- Excerpted data:
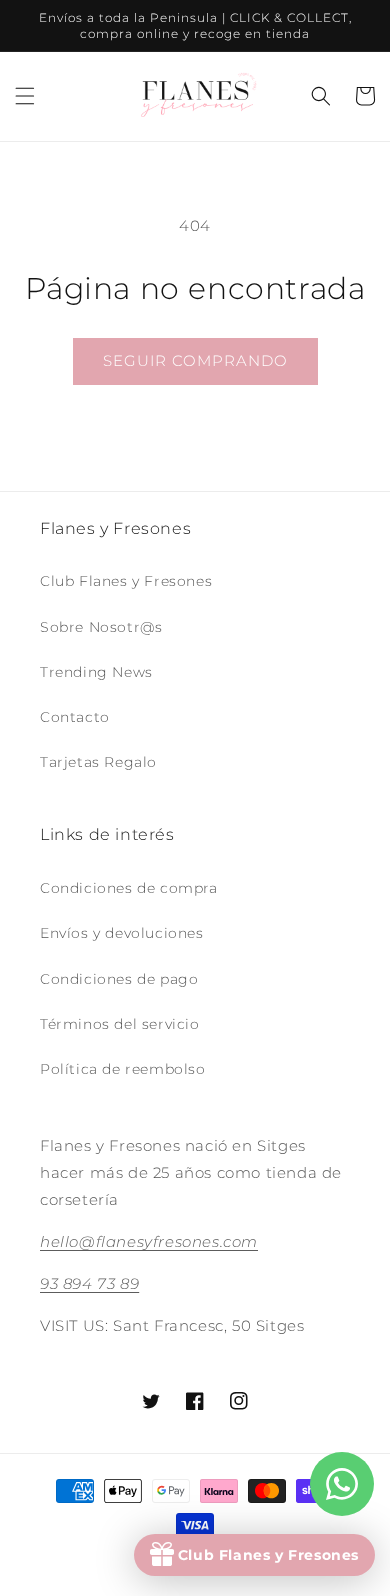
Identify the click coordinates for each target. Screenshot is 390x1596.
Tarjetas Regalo (98, 762)
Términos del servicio (120, 1024)
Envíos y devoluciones (122, 933)
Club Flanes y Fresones (126, 581)
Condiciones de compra (129, 888)
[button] (25, 96)
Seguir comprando (195, 360)
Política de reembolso (123, 1069)
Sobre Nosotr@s (101, 627)
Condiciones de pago (119, 979)
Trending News (96, 672)
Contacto (75, 717)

- What is being asked: Check every line above for the string "Condiciones" and copy those that have it.

- Result below:
Condiciones de compra (129, 888)
Condiciones de pago (119, 979)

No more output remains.